Costly crude oil in the wake of the Russian invasion of Ukraine, the imposition of value-added tax (VAT) and the search for higher margins by dealers have combined to send cooking gas prices to their highest level in Kenya’s history.
Currently, the 13-kilogramme cooking gas retails at Sh3,400 from Sh2,250 in June before the government imposed the 16 percent tax at the start of the current financial year, pushing the commodity out of reach for most households.
The six-kilogramme cooking gas is retailing at Sh1,600 from Sh900 in June.
Under the initial subsidy scheme, the beneficiaries were to pay a discounted price of Sh2,000 in three years for the burner and cylinder, with refills pegged at Sh840 at the time.
The Treasury did not disclose the extent of the subsidy in the revived plan.
Nock piloted the project from October 2016 in Machakos and Kajiado counties but it later ran into difficulties after the State audit office found that some Sh870 million had been spent with no value to taxpayers.
It also emerged that fraudulent contractors supplied 67,251 faulty gas cylinders, out of more than 200,000 that were delivered.

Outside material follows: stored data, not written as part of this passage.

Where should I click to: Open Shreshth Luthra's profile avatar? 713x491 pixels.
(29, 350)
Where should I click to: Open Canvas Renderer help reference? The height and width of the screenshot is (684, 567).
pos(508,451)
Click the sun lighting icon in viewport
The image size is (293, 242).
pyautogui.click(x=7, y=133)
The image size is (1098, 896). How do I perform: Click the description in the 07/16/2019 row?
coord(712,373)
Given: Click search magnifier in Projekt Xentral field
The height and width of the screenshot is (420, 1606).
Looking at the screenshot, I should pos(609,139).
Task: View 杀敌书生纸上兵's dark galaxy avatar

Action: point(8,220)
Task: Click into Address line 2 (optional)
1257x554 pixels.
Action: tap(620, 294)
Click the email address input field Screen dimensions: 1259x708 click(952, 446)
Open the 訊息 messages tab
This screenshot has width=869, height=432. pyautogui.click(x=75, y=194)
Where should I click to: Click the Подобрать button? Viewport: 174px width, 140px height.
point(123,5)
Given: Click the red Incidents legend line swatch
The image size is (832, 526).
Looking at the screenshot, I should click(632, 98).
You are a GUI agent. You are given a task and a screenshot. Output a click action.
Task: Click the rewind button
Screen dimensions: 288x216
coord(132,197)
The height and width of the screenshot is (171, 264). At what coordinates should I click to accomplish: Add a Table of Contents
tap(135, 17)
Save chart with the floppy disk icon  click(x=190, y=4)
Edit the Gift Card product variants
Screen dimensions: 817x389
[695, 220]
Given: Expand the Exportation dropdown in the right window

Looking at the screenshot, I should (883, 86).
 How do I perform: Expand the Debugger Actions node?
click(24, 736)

The audit showed that 10 firms had been contracted by the Ministry of Energy in May 2017 to supply various components of the LPG gas project at an aggregate cost of Sh1 billion.
The return of the subsidy comes amid the sharp rise in the cost of cooking gas that has piled pressure on families already struggling with daily bills due to job losses and drastic cuts in earnings in the wake of the Covid-19 pandemic.
LPG has become the preferred energy source for households that can afford it in major towns due to its convenience and because it is cleaner than other cooking fuel.
Official data from the 2019 census shows that 53 percent of households urban centres rely on LPG for cooking compared to 5.6 percent of those in rural areas. Fuel prices, including that of LPG, have hit a record high in many countries, tightening the squeeze on consumers.
The pump prices are driven largely by the wholesale price of energy, which has shot up amid fears of global economic shocks from Russia’s invasion of Ukraine.
Oil prices soared after Russia invaded Ukraine, with the price of Brent crude oil -- the global benchmark for prices -- hitting a near 14-year high of $139 per barrel at one point.
However, in the past few days, the price of oil has dropped as fears that the European Union would follow the US and Canada in banning Russian oil have eased.
Brent crude was down at $99.95 per barrel early Wednesday.
Unlike petrol, diesel and kerosene prices, which are adjusted on 15th of every month and stay in place for one month, cooking gas prices are not controlled.